Matador Resources Company (NYSE: MTDR) has announced a definitive agreement through its wholly-owned subsidiary to acquire significant oil and natural gas properties from a subsidiary of Ameredev II Parent, LLC. This acquisition, valued at $1.905 billion in cash, includes producing properties and undeveloped acreage across New Mexico and Texas, enhancing Matador’s footprint in the lucrative Delaware Basin.
Expansion of Matador’s Operations and Midstream Stake
The acquisition encompasses approximately 33,500 net acres primarily in Lea County, New Mexico, and Loving and Winkler Counties, Texas—areas known for their rich oil potential. Additionally, Matador will acquire a 19% stake in Piñon Midstream, LLC, expanding its capabilities in midstream operations within the region. This strategic move is expected to significantly bolster Matador’s production capacity and reserve base, positioning the company as a top producer in the Delaware Basin.
Strategic Implications and Financial Outlook
With this acquisition, Matador’s total net acres in the Delaware Basin will increase to over 190,000, supporting an estimated production of over 180,000 barrels of oil equivalent per day.
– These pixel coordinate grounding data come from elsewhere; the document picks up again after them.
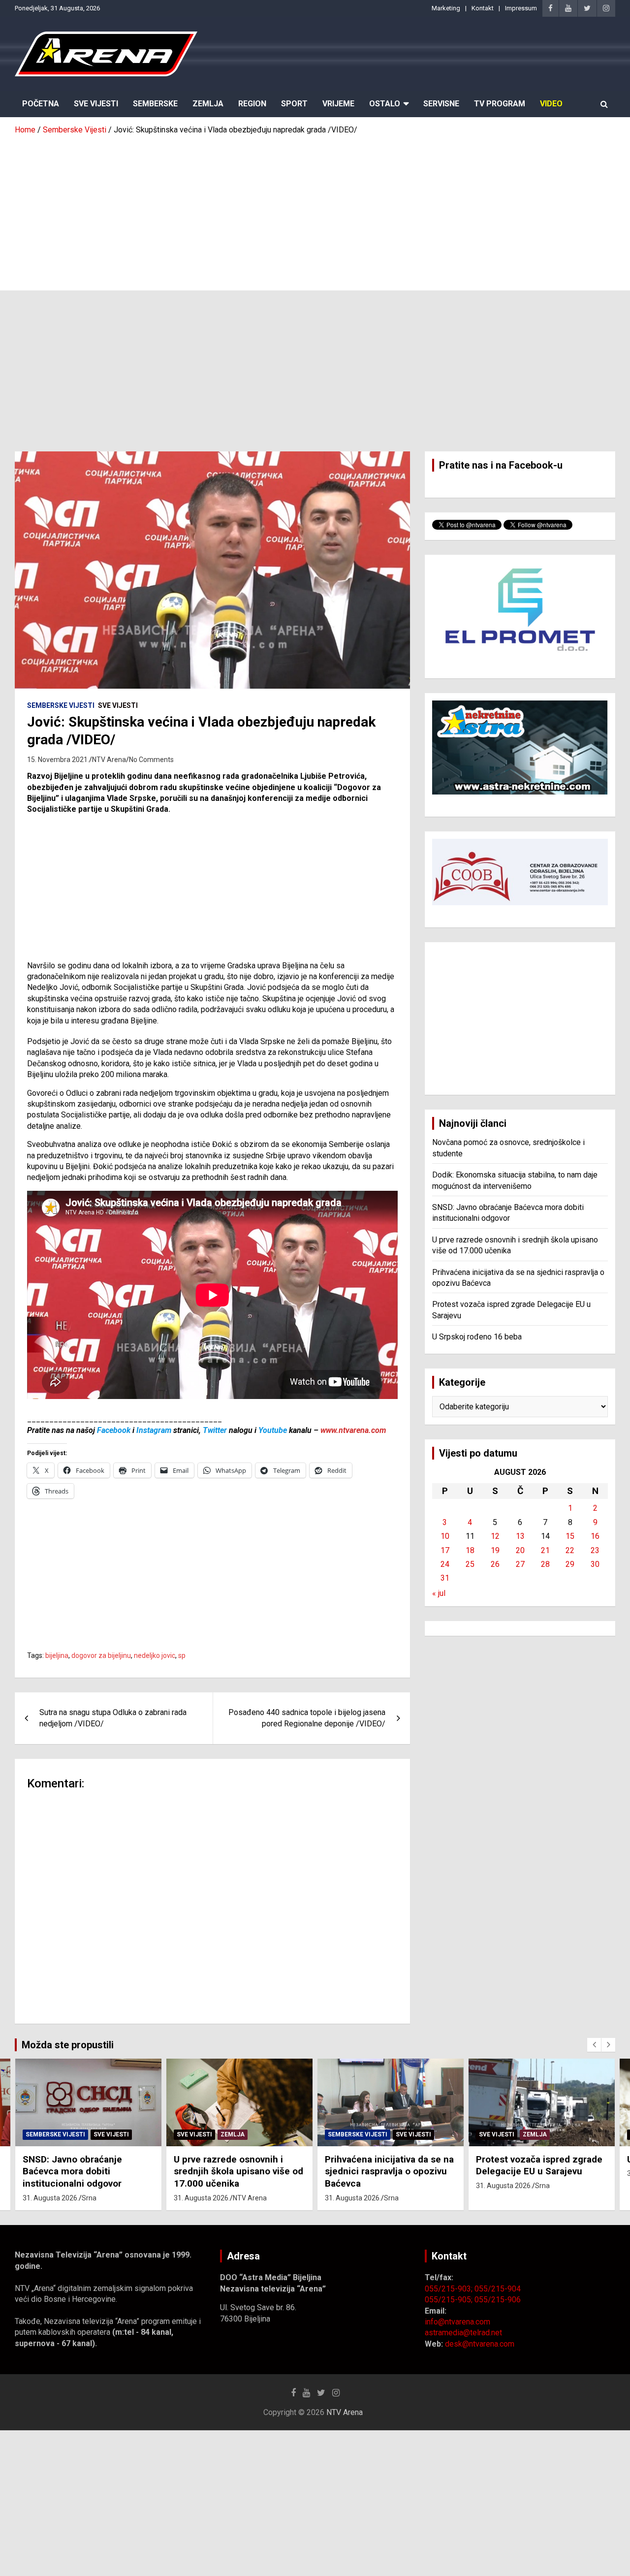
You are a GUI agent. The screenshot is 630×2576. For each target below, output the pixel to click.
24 (445, 1564)
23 (595, 1550)
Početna (40, 103)
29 (570, 1564)
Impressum (521, 8)
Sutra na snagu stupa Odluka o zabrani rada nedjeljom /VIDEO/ (113, 1718)
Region (252, 103)
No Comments (151, 759)
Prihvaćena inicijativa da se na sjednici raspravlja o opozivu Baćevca (238, 2171)
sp (182, 1655)
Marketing (446, 8)
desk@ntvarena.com (479, 2344)
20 (520, 1550)
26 (495, 1564)
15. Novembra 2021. (58, 759)
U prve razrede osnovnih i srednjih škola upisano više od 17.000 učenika (87, 2171)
The transaction is projected to add 118 million barrels of oil equivalent (BOE) to Matador’s reserves, a 26% increase from its 2023 year-end figures. The company anticipates the acquisition will generate an adjusted EBITDA of approximately $425 to $475 million in the following year, reflecting a favorable purchase price multiple of 4.2x for the upstream assets.
Leadership and Financial Backing
Joseph Wm. Foran, Founder, Chairman, and CEO of Matador, expressed enthusiasm about the acquisition, noting its alignment with Matador’s long-term strategy and its financial and operational benefits. “This acquisition positions Matador for continued success and growth as one of the top ten producers in the Delaware Basin,” said Foran. To support the transaction, Matador has secured enhanced financial commitments from PNC Bank, including a 50% increase in the elected commitment under its credit facility to $2.25 billion and an additional $250 million Term Loan A.
Closing Conditions and Anticipated Benefits
The transaction is subject to customary closing conditions and is slated for completion in the third quarter of 2024. Matador anticipates that the integrated operations will not only enhance its production capabilities but also provide substantial operational efficiencies and cost savings. The deal is seen as a strategic fit within Matador’s portfolio, complementing its existing operations and offering significant potential for future growth.